## [Task instructions]
Substitute "symbol" for "icon" in the lines of data starting at the one containing "Open the Calls icon in chat header" and ending at the one containing "The width and", then give those lines again with nothing else changed. Leave the pictures out of your answer.
# start of Data to process
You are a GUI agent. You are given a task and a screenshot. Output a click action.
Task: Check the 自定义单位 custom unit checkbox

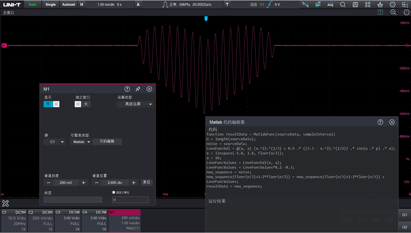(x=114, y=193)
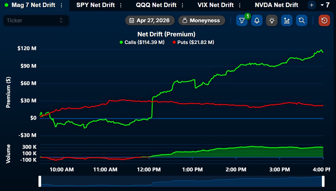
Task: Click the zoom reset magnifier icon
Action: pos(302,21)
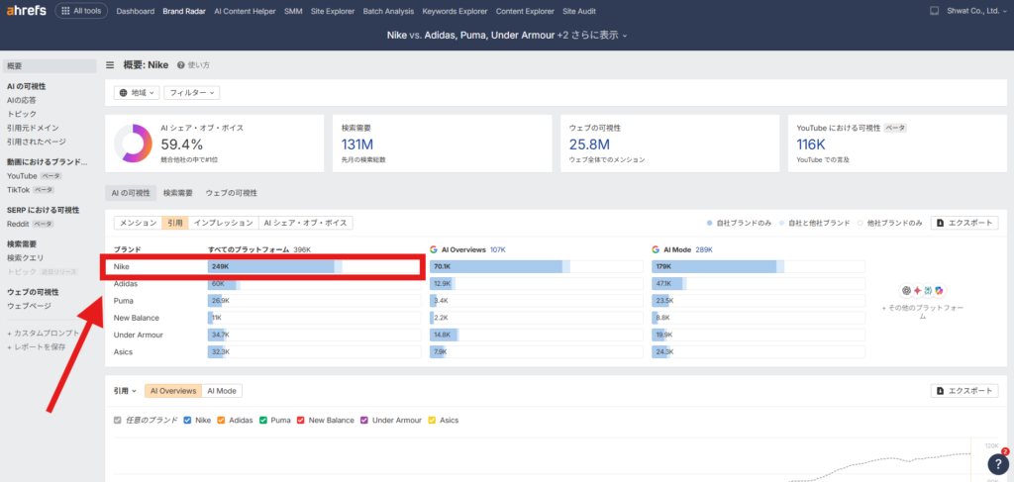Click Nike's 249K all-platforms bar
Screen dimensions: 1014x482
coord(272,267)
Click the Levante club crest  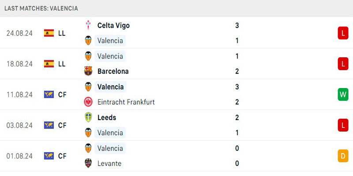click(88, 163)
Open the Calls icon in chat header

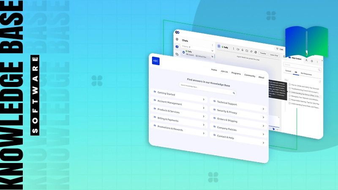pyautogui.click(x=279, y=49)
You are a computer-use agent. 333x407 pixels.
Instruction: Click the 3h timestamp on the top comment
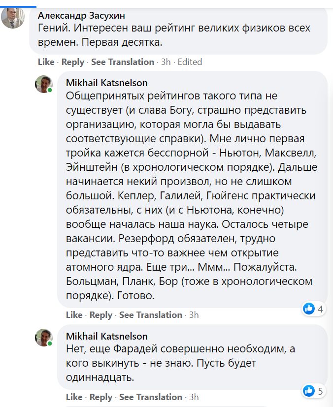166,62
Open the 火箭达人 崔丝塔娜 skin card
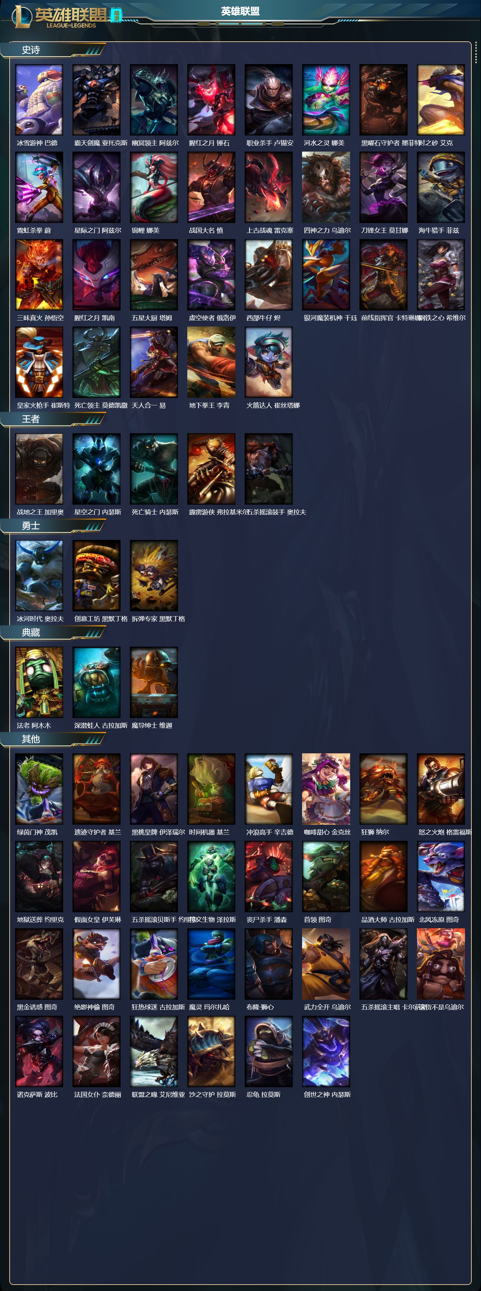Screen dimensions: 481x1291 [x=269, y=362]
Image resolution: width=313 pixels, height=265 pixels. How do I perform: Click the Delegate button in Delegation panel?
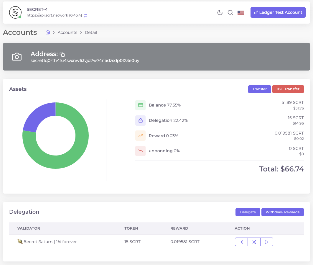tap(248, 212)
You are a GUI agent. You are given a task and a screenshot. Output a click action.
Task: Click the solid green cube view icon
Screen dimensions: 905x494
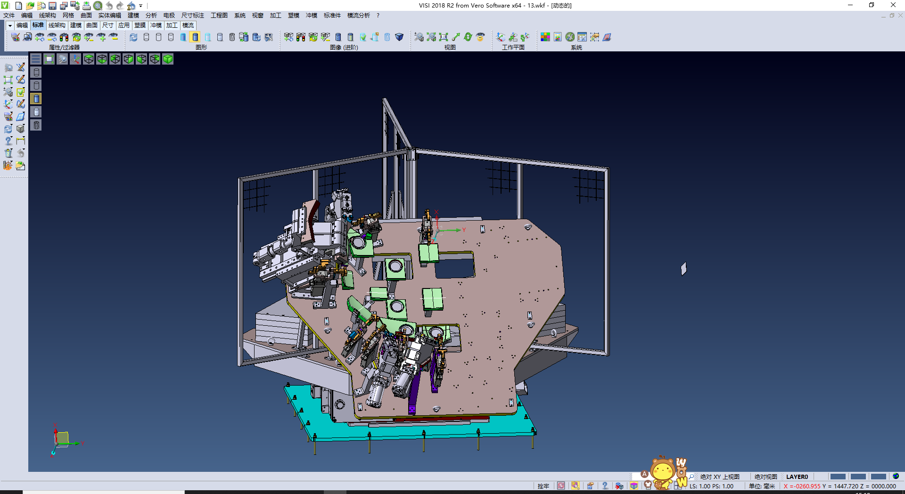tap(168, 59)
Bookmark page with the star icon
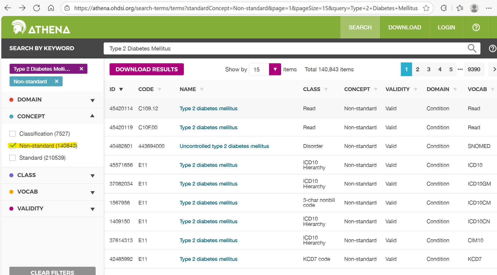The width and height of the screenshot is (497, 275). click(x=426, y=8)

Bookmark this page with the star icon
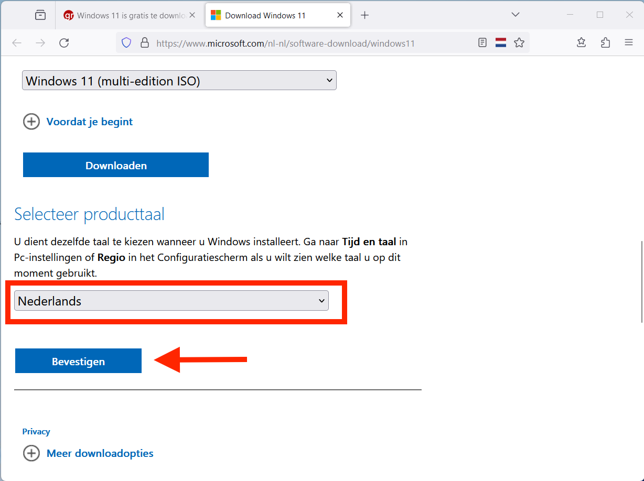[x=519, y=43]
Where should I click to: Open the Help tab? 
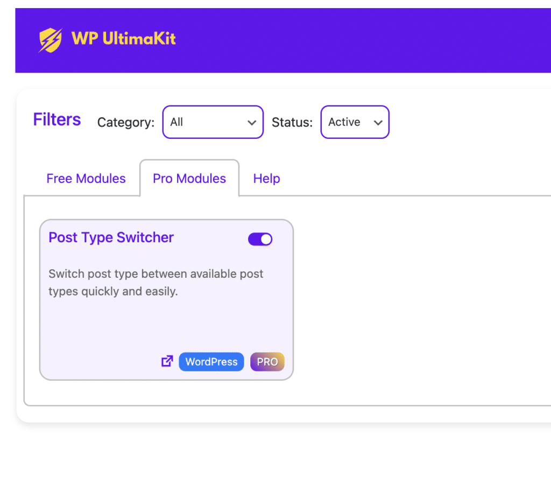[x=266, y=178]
# end of Data to process
## [Completed task]
Open the Calls symbol in chat header

pyautogui.click(x=279, y=49)
You are a computer-use agent. 333x407 pixels.
Instruction: Click the 3h timestamp on the top comment
166,62
Open the 火箭达人 崔丝塔娜 skin card
Screen dimensions: 481x1291 [x=269, y=362]
Image resolution: width=313 pixels, height=265 pixels. How do I perform: Click the Delegate button in Delegation panel?
tap(248, 212)
You are a GUI agent. You are given a task and a screenshot. Output a click action.
Task: Click the solid green cube view symbol
Screen dimensions: 905x494
tap(168, 59)
Bookmark page with the star symbol
The width and height of the screenshot is (497, 275). click(x=426, y=8)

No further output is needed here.